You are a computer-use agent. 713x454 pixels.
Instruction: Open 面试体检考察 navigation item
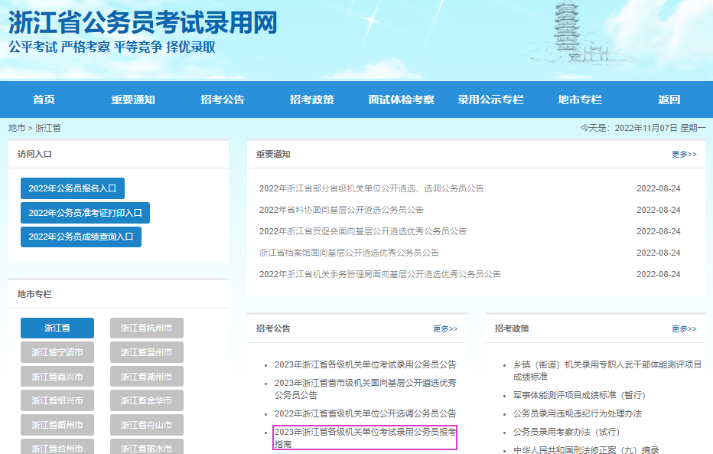pos(401,100)
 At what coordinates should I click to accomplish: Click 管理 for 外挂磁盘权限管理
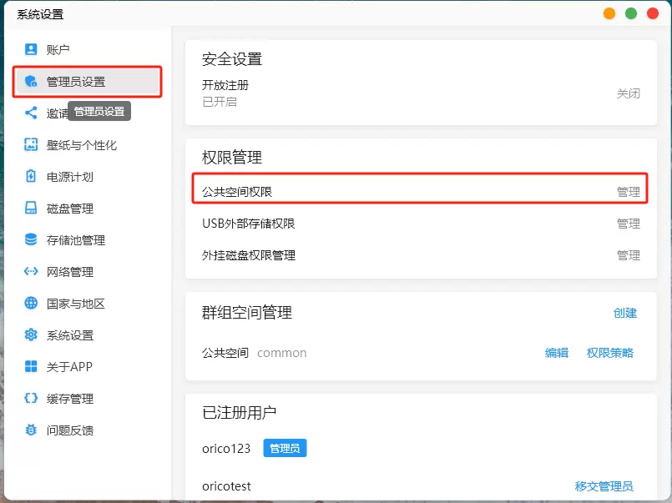click(629, 255)
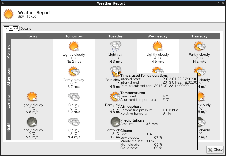226x156 pixels.
Task: Click the Tuesday column header
Action: pos(116,36)
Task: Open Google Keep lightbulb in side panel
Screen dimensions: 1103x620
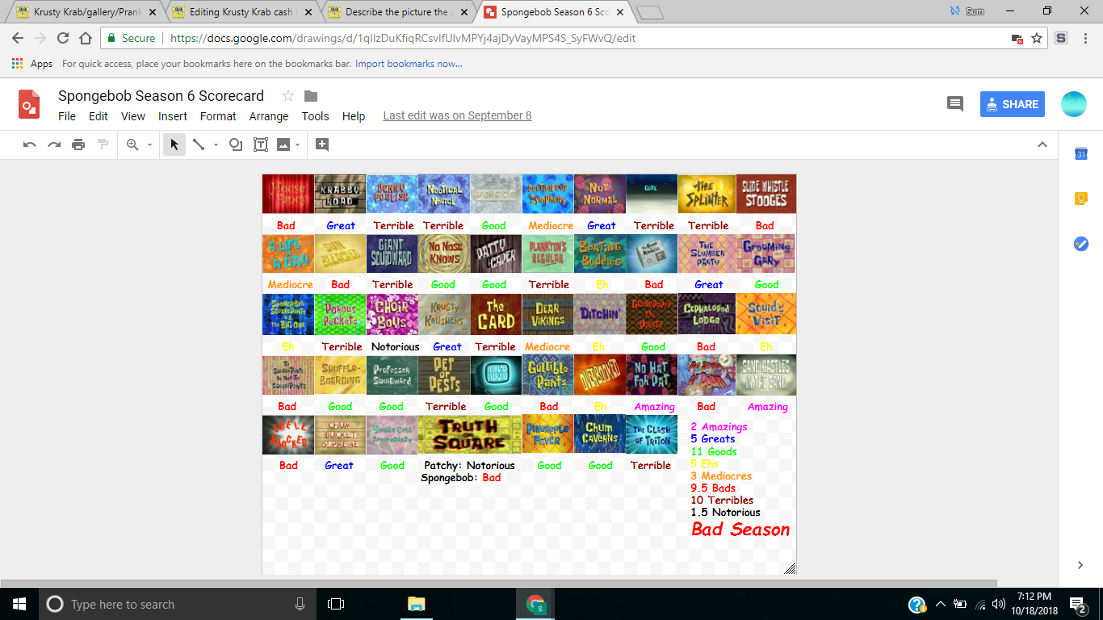Action: pyautogui.click(x=1080, y=199)
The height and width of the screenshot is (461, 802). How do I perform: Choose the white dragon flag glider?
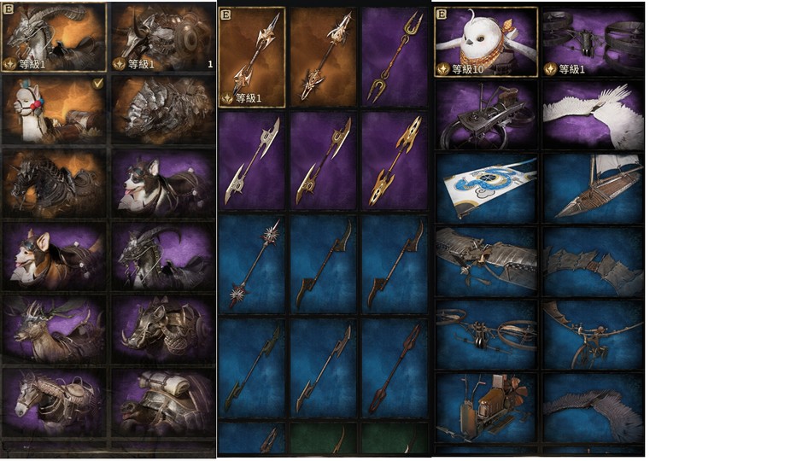486,188
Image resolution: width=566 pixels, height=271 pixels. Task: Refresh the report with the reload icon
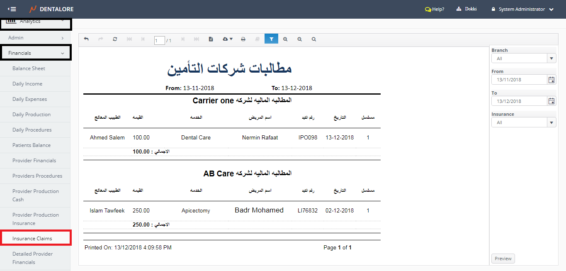point(115,39)
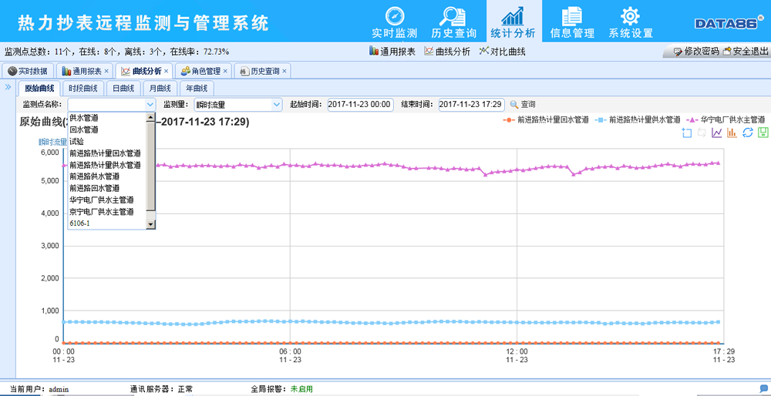Switch chart to line view icon

(x=717, y=133)
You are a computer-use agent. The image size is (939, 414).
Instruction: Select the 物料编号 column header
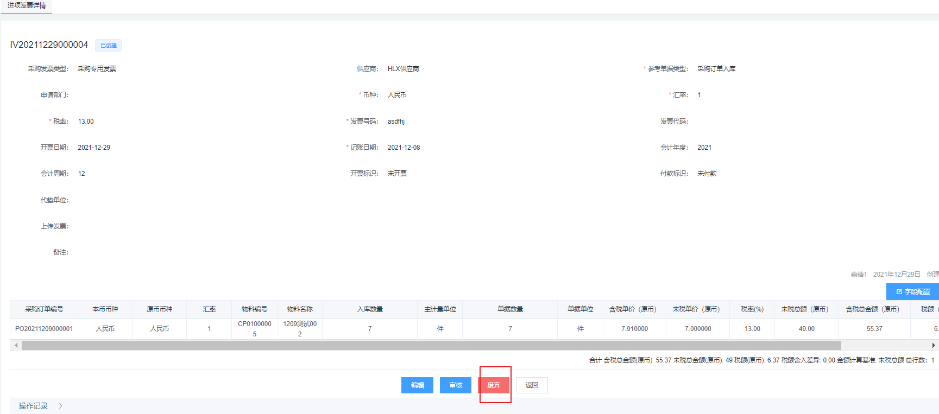point(254,309)
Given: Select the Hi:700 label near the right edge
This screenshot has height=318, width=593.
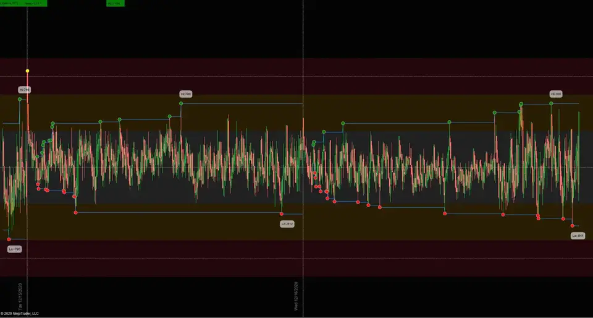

Directions for this task: From the line holding "Task: Open Google" down to the final line of the entries above, print every line exactly. Pictures do not go in.

Response to this exercise:
Task: Open Google Keep lightbulb in side panel
Screen dimensions: 1103x620
Action: pyautogui.click(x=1080, y=199)
The height and width of the screenshot is (461, 802). How do I perform: Choose the white dragon flag glider?
486,188
Image resolution: width=566 pixels, height=271 pixels. Task: Refresh the report with the reload icon
point(115,39)
Switch chart to line view icon

(x=717, y=133)
You are a computer-use agent. The image size is (939, 414).
Instruction: Select the 物料编号 column header
point(254,309)
Given: Select the Hi:700 label near the right edge
This screenshot has height=318, width=593.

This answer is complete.